And it’s lovely and all that, and I’m glad for the publicans and the restauranteurs, but can I just make it clear right now that anyone trying to engage in wanton hugging round here will be given such an Edinburgh lemon-sooking hard stare that even Donald Dewar himself would have recoiled.
Ho, ho. Just kidding. Go ahead and make the most of it all in the way that makes most sense to you. I just hope you can do a bit better than the chap on the news who embraced his newly-regained freedoms by…waiting outside a Wetherspoons until it opened for the breakfast shift and straight away ordering, no, really, a pint of Carling. Stony ground indeed.
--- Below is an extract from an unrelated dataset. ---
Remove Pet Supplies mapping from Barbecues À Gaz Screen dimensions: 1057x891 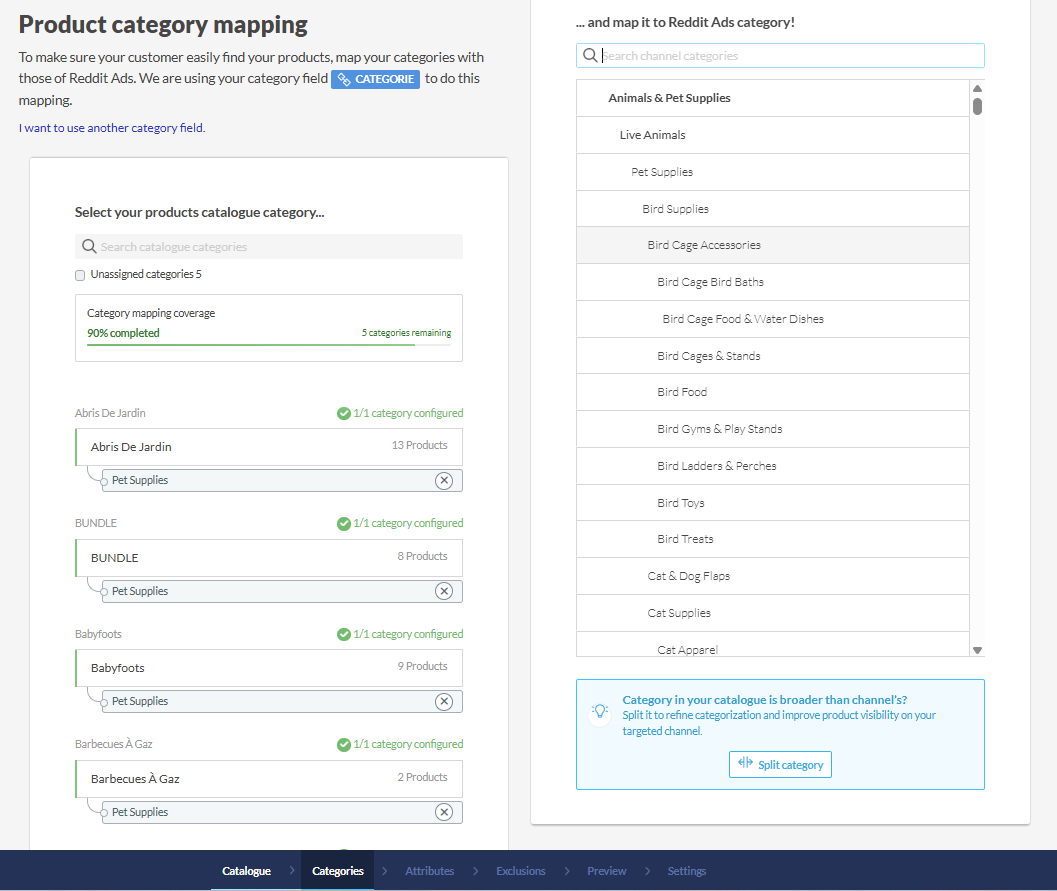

While some are busy softening their brains with macro yeast excrement, the regulator has been busy putting out some new Stuff. And for once, said Stuff is welcome. Not “come away in, take your pick of the bottles on the top shelf, it’s on me” level welcome, but at least pint-of-local-craft-IPA welcome.
Three recent pronouncements are worthy of your lunch eyeballing – we’ll start with this Mark Steward speech on scams, which while not enough (it can never be enough) is at least an acknowledgement that scam prevention is important and needs to get a lot better.
Once you’ve read that, you may turn to this on claims management companies phoenixing. The release includes a wee reference to a well-known larger-than-life adviser who was found wanting, and then had a claims management company set up through his wife to handle claims against himself so he could take a slice of compensation. What larks, Pip. What a scumbag.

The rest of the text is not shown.